→ **What this task involves**:
Please reproduce the lines starting at the one containing "Choose the 30m timeframe" and ending at the one containing "(x=1031, y=141)", substituting "1h" for "30m" and leaving everything else unchanged. Omit the pictures from your answer.

→ **Rows**:
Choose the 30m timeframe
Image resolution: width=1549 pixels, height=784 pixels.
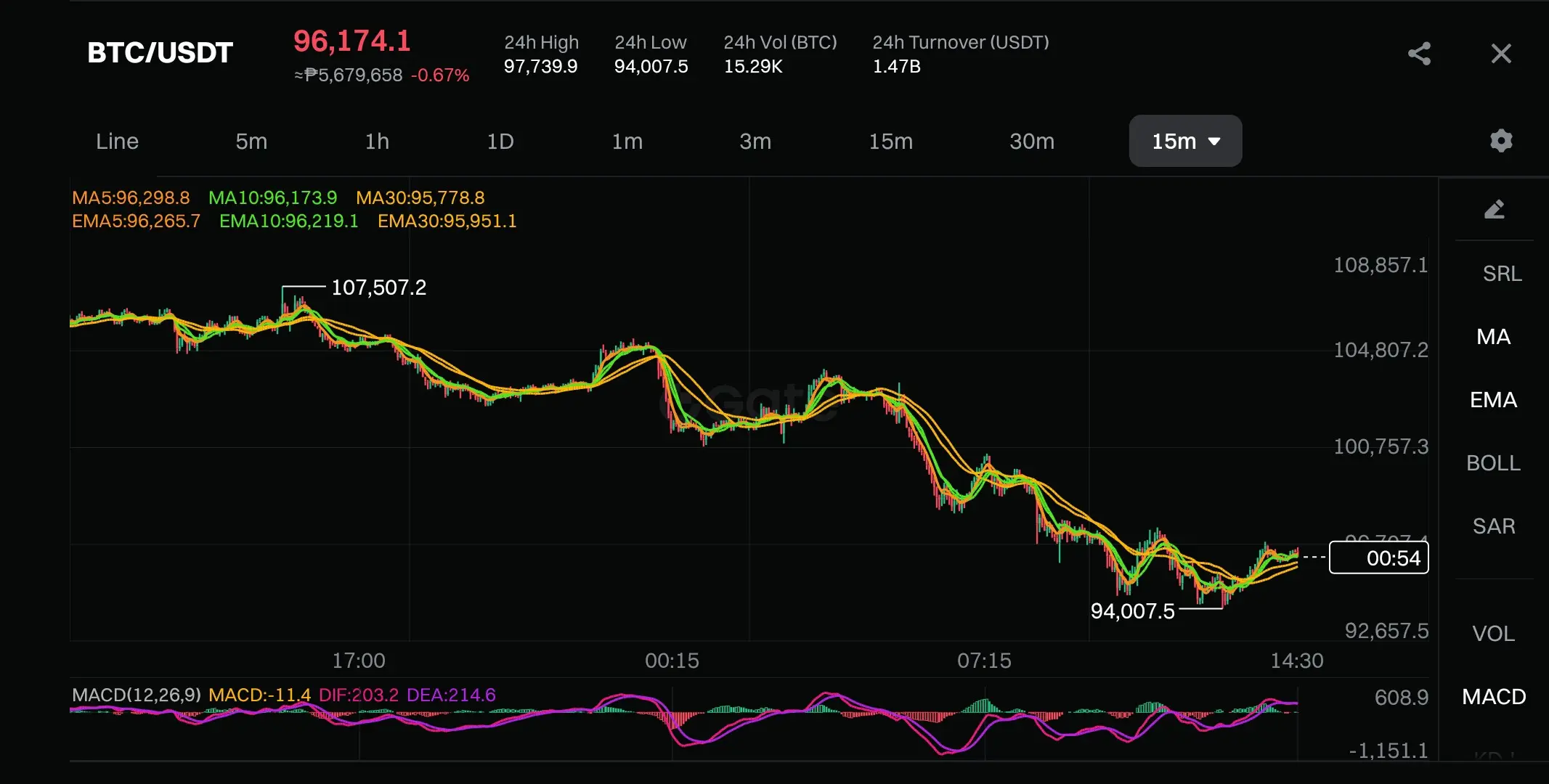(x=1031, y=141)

...

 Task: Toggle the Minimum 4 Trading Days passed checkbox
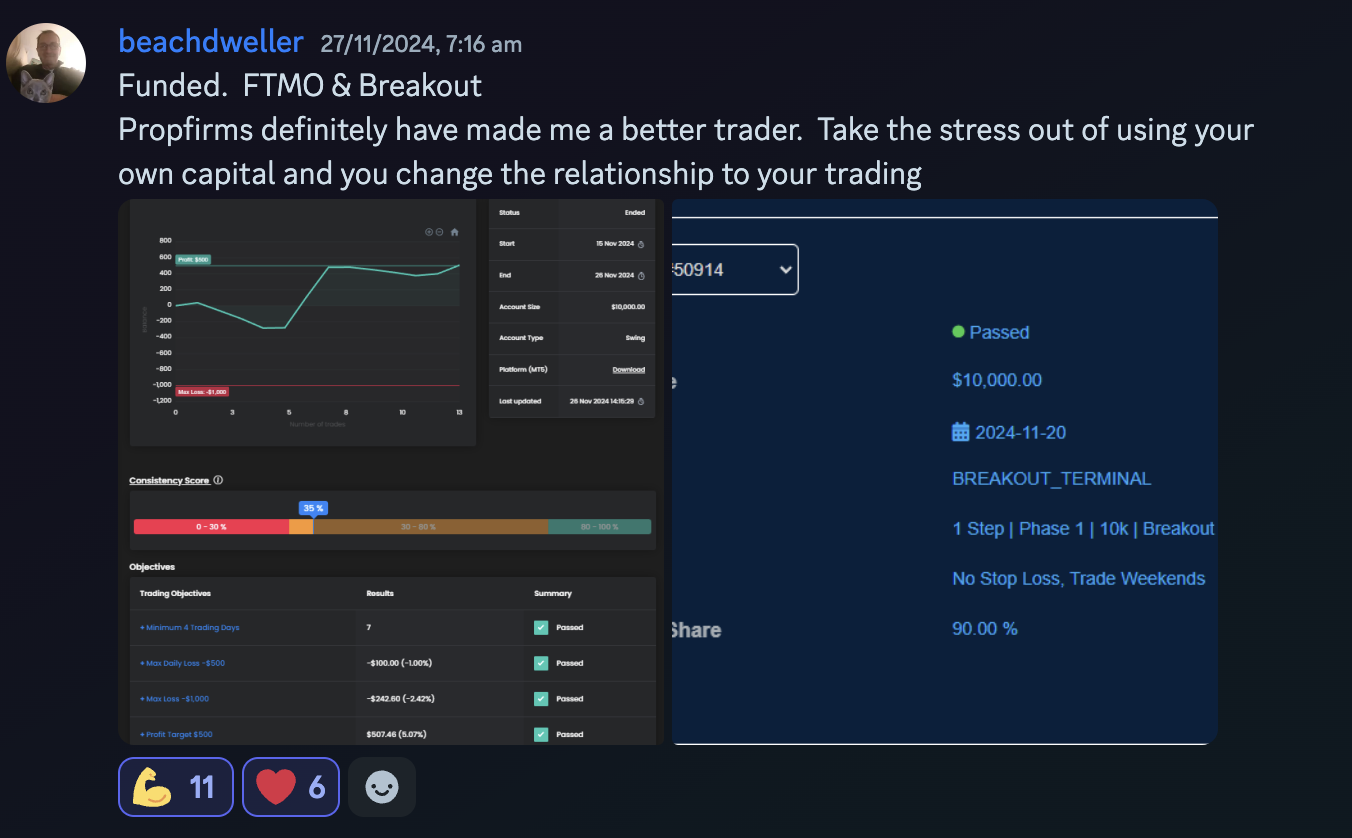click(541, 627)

→ **Complete output**:
Choose the 1h timeframe
Image resolution: width=1549 pixels, height=784 pixels.
(x=1031, y=141)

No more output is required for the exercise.